They’d passed several recreational entrances to the wilderness area, and the houses had thinned out accordingly as the asphalt turned to gravel. Alexis was afraid they might be lost.
Finally she came upon the unmarked side road that was little more than two ruts running through the forest. There were only two mailboxes at the intersection, one of them dented and missing its flap. She pulled up alongside the mailboxes and on one of them, hand painted, were the words “Roby Snow Rd.”
“This is it,” she said.
“Try them again,” Mark said.
She concentrated on punching the correct numbers, even though the reception was spotty and she only had half a bar of signal. Forsyth watched her with eyes like a vulture’s.
“Did you hear that?” Mark said.
Alexis, who had been intent on the ringing of the phone, shook her head. “What?”
“A gun.”
“Probably a hunter,” Forsyth offered. “This looks like Daniel Boone country.”
“Except hunting season ended four months ago.”
Alexis lost the signal, but seven rings had failed to get an answer. She dropped the phone in her purse. She glanced at her husband, who was hunched in the backseat. The Halcyon had not seemed to ease his condition, and she was afraid to lure him into trying another dose. Maybe Darrell Silver’s new formula wasn’t as new and improved as he’d promised.
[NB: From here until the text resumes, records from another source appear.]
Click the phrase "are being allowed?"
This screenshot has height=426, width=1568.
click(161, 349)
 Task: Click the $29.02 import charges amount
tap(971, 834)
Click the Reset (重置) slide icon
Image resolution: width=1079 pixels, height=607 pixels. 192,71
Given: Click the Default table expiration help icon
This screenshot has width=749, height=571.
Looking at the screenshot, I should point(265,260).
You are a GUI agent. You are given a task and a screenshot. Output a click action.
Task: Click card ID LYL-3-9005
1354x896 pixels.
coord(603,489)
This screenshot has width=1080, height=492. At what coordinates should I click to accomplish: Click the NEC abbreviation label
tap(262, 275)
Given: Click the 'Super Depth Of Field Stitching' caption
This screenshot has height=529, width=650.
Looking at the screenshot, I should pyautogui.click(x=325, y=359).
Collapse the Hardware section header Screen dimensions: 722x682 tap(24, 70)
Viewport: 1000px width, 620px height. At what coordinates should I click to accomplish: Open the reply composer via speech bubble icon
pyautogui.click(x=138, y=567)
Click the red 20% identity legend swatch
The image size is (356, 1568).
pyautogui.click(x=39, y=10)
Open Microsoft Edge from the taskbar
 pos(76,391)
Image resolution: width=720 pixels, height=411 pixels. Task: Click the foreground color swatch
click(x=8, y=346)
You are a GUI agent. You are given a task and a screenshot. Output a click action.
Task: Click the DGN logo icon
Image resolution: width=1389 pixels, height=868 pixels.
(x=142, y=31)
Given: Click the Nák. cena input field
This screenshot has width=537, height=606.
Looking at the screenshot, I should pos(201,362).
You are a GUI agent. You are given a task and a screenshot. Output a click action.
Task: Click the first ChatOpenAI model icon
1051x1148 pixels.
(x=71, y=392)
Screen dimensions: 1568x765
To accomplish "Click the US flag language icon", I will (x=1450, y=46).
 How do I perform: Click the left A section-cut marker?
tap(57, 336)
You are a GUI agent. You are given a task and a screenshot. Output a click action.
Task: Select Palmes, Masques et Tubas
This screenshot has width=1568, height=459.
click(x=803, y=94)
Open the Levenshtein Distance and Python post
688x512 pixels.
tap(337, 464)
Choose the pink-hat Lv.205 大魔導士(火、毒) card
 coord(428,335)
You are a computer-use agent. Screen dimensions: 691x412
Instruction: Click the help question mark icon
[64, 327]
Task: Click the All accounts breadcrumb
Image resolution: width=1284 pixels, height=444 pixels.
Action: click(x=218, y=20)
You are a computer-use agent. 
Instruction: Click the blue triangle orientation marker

“Do you think Roland and Wendy set us up?” Mark asked.
“They wouldn’t tell anyone,” Alexis said. “They have as much to lose as we do.”
“And as much to gain.”
“What should I do?”
“Drive.”
Alexis pulled forward, dodging the depressions and rocks in the road. The car jerked, slamming Forsyth against the door.
“Are you okay, Wallace?” Alexis asked him, slowing to about four miles per hour.
“‘And the Lord instructed the angels to pour out the seven vials upon the Earth,’” the old man muttered.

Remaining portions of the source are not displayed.